Step 2: For each disconnected pair, examine what each community contains.

Step 3: Query top entities from each side to find shared concepts.

sift query "top_entity_from_community_A" -o output/
sift query "top_entity_from_community_B" -o output/

Compare the two subgraphs. Look for:

Shared relation types — if both subgraphs have FUNDED_BY or LOCATED_IN relations, the domains share a structural pattern
Common neighbor entities — entities that appear in both neighborhoods are natural bridge candidates
Conceptual overlap — entities in one subgraph that could logically relate to entities in the other

Step 4: Articulate the connection for the user.

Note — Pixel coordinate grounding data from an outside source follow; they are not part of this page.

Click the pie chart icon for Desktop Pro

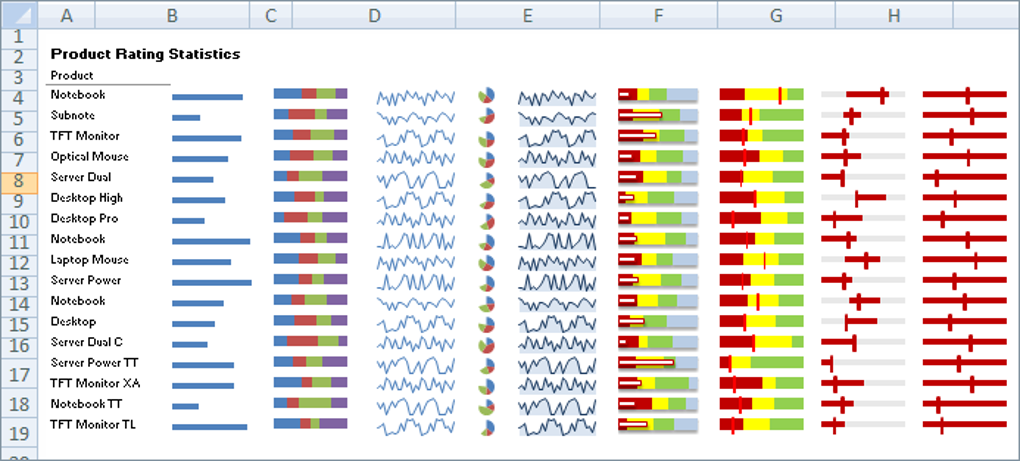(x=487, y=220)
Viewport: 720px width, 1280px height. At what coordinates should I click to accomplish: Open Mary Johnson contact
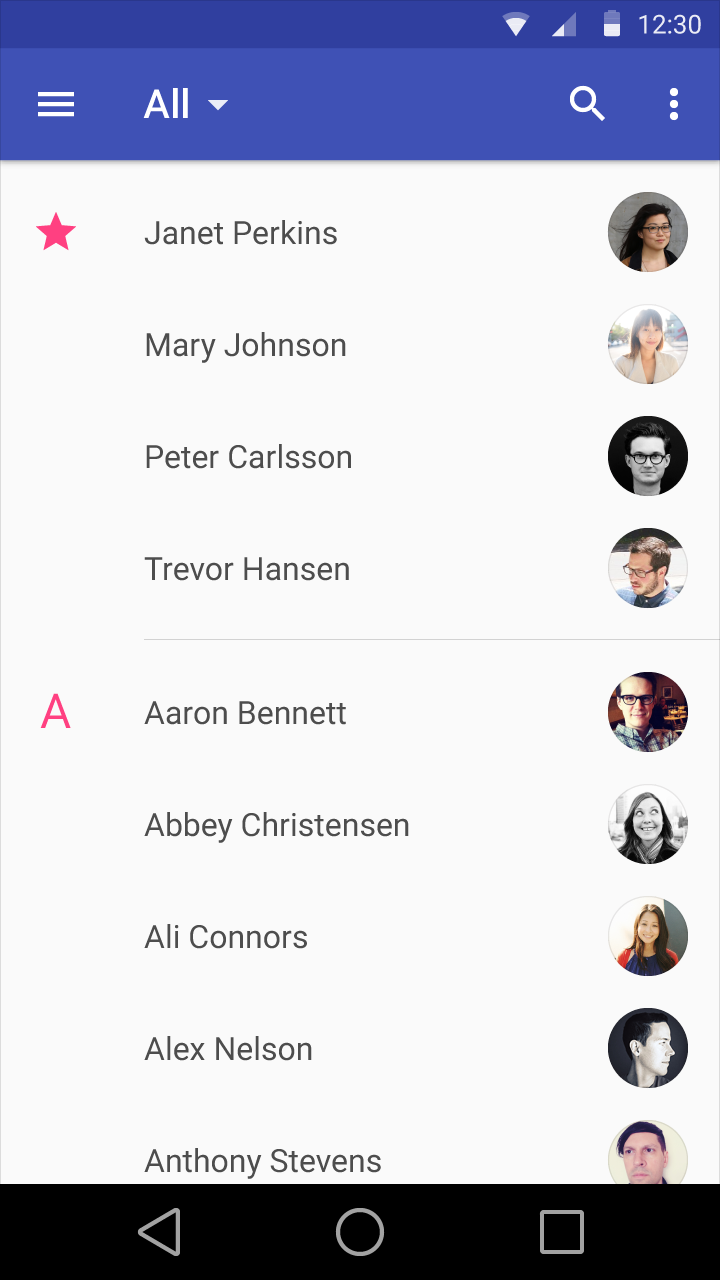(x=245, y=345)
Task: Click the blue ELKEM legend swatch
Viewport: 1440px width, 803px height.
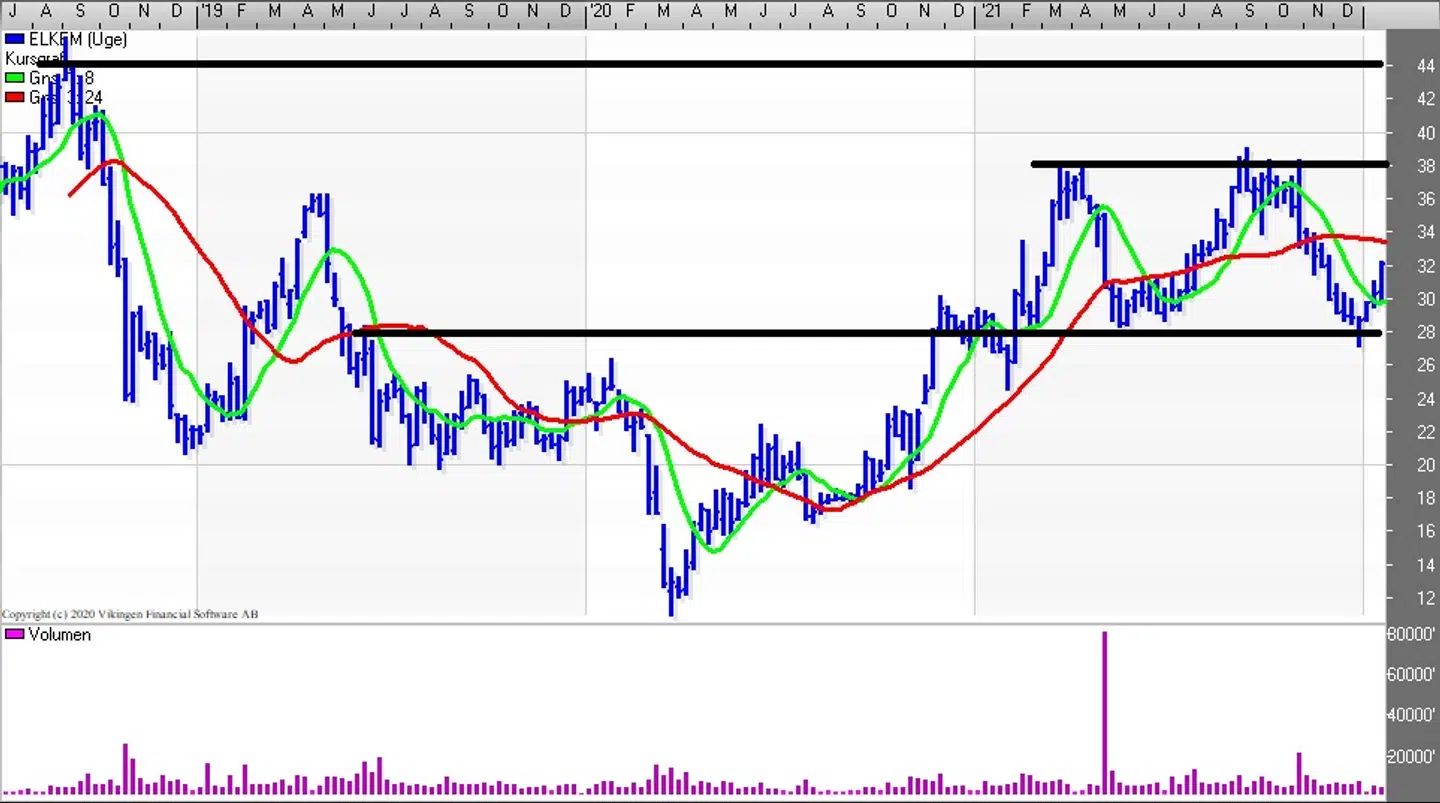Action: coord(14,40)
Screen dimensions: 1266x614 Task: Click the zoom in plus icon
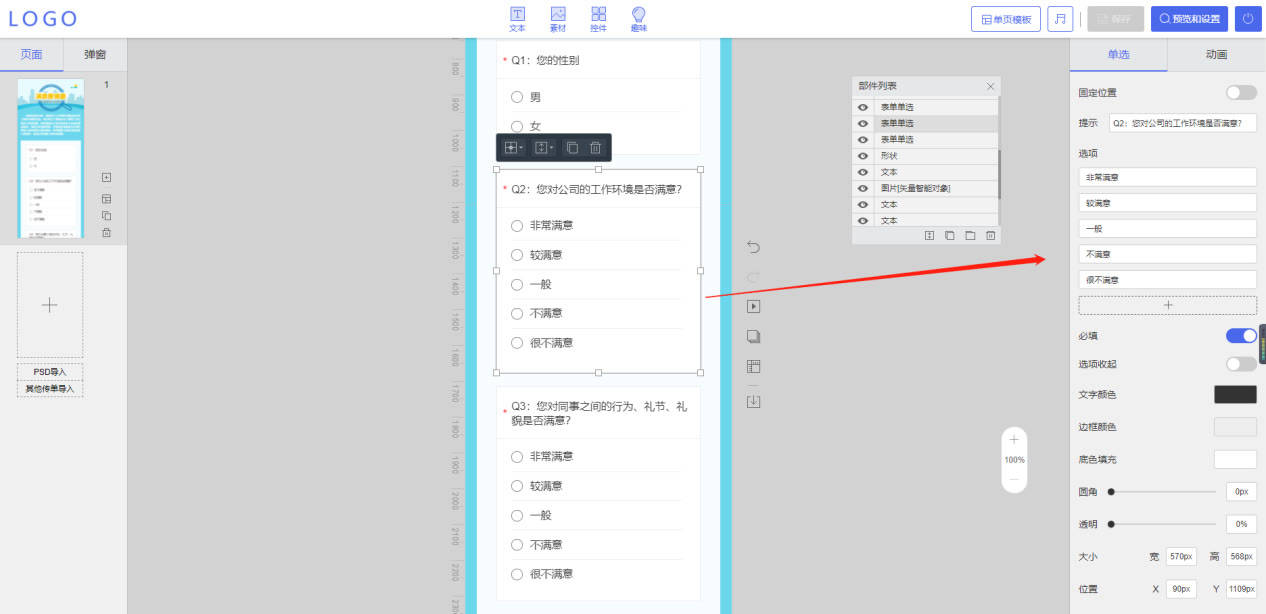[x=1014, y=439]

Pattern: Generate Grounded Suggestions

When the user asks "what should I work on?" or "give me ideas":

sift topology -o output/

Base suggestions on graph structure:

Knowledge islands (disconnected communities) — suggest exploring the connection between them
High-degree bridge entities — these are the user's most structurally important concepts; suggest deepening them
Weakly connected community pairs — suggest adding documents that would strengthen the bridge
Entity types concentrated in one community — if all PERSON entities are in one cluster, the other clusters may lack the human dimension

Prefer suggestions grounded in specific entities, communities, or structural features from the topology over generic advice.

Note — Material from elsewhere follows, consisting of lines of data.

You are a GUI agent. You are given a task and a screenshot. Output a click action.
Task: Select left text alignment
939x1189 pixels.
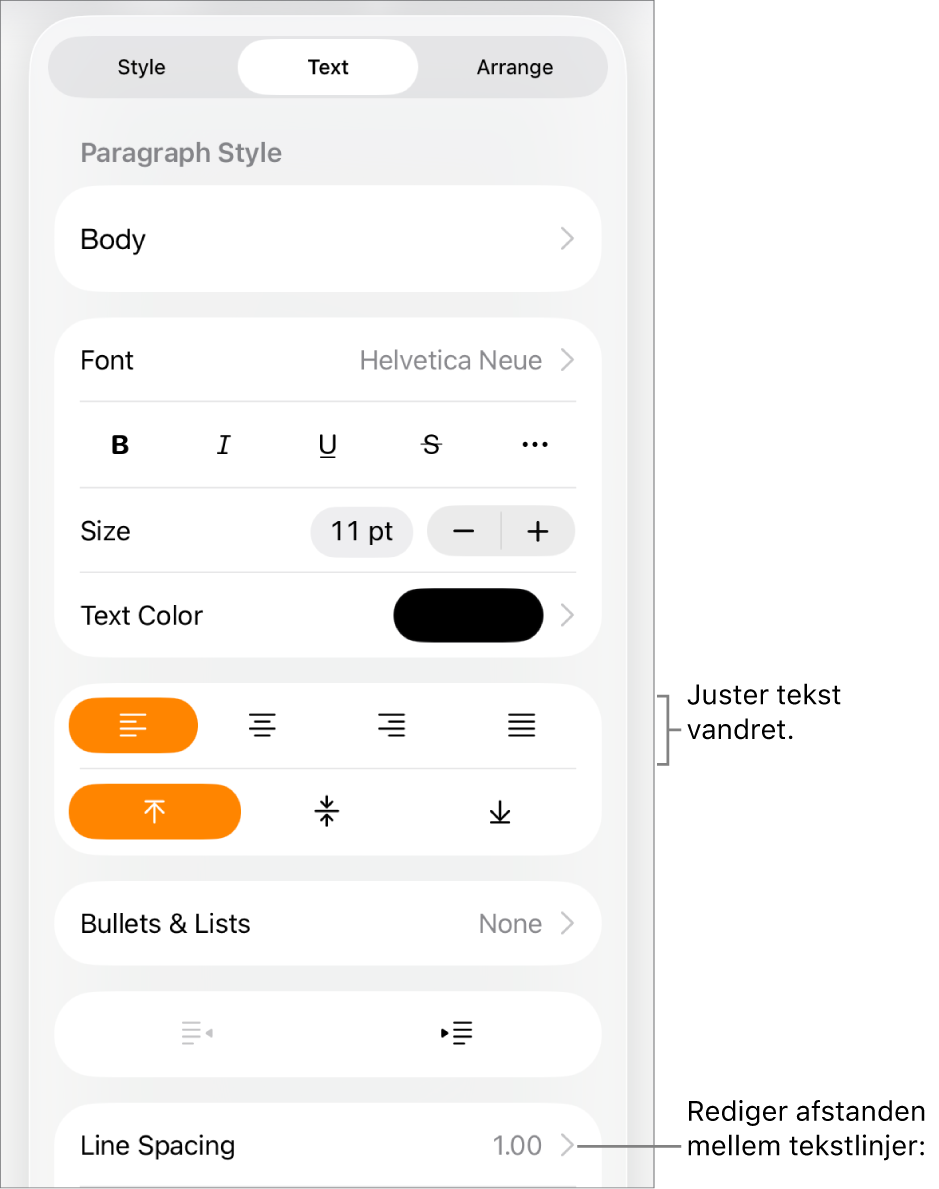(x=133, y=725)
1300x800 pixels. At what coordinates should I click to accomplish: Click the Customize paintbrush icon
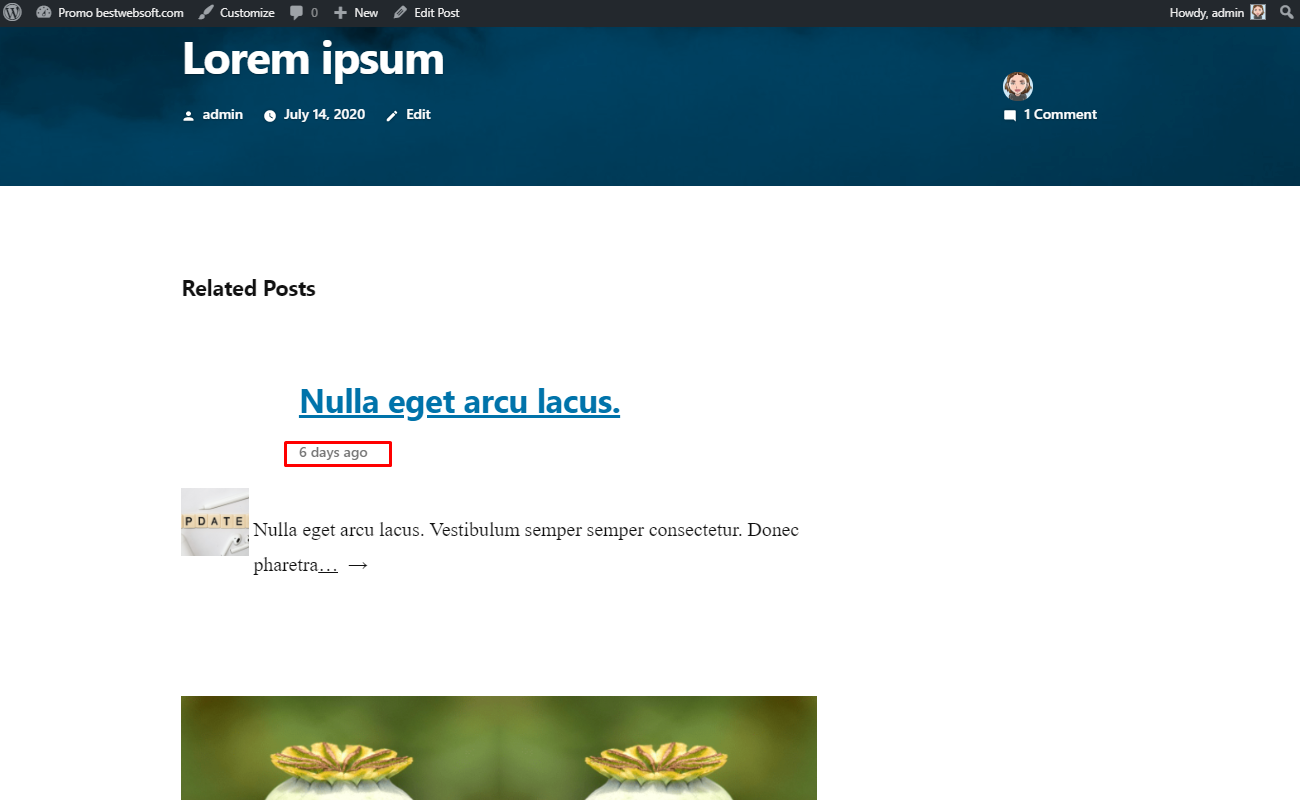point(205,13)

Pattern: Track Changes After Rebuild

When the user adds new documents and rebuilds the graph:

# Before rebuild — capture current state
sift topology -o output/ > /tmp/topology_before.json

# Rebuild
sift extract ./new-docs/ -o output/   # confirm with user first (costs money)
sift build -o output/

# After rebuild — compare
sift topology -o output/

Compare the new topology against the previous snapshot:

New communities that appeared
Communities that merged or split
New bridge entities
Community pairs that gained or lost connections
Changes in entity/relation counts

Report these changes to the user — "Adding those documents created a new cluster around [topic] and connected it to your existing [community] via [bridge entity]."

Building the Graph

When the user provides new documents or wants to create/update the graph:

sift extract ./documents/ -o output/    # extract entities and relations (LLM, costs money)
sift build -o output/                    # construct graph + detect communities

Always confirm with the user before running extract or resolve — these make LLM API calls that cost money.

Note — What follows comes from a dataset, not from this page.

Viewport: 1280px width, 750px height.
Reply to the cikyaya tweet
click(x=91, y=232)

For better entity deduplication:

sift resolve -o output/        # LLM proposes entity merges (costs money)
sift review                    # user approves/rejects interactively
sift apply-merges -o output/   # apply confirmed merges

Key Concepts

Entity IDs follow the format {type}:{normalized_name} — all lowercase, underscores for spaces. Examples: person:jeffrey_epstein, company:palantir_technologies, location:new_york.

Communities are clusters of densely connected entities detected by Louvain algorithm. They represent natural groupings — topics, domains, networks of people.

Bridge entities connect multiple communities. High cross-community edge count = structurally important. These are the nodes that link otherwise separate knowledge areas.

Substantive connections exclude DOCUMENT nodes and MENTIONED_IN edges (provenance metadata). All agent-facing counts and subgraphs use this filtered view.

Output Files

output/
├── graph_data.json          # full knowledge graph (nodes + edges)
├── communities.json         # community assignments (entity_id -> label)
├── extractions/             # per-document extraction results (cached)
├── narrative.md             # prose narrative (optional, from sift narrate)
└── entity_descriptions.json # entity descriptions (optional, from sift narrate)

Troubleshooting

"No graph found" — Run sift extract then sift build first. The graph must be built before querying.

"No communities found" — Run sift build (communities are detected during build). If the graph is very small (<16 entities), community detection may not produce meaningful results.

Empty query results — Try a broader search term, or check sift search "term" --json to see what entities exist. Entity names may differ from what you expect — check aliases.

Large graph, slow queries — Use sift topology for the overview instead of loading graph_data.json. Use sift query with --depth 1 (default) to keep subgraphs manageable.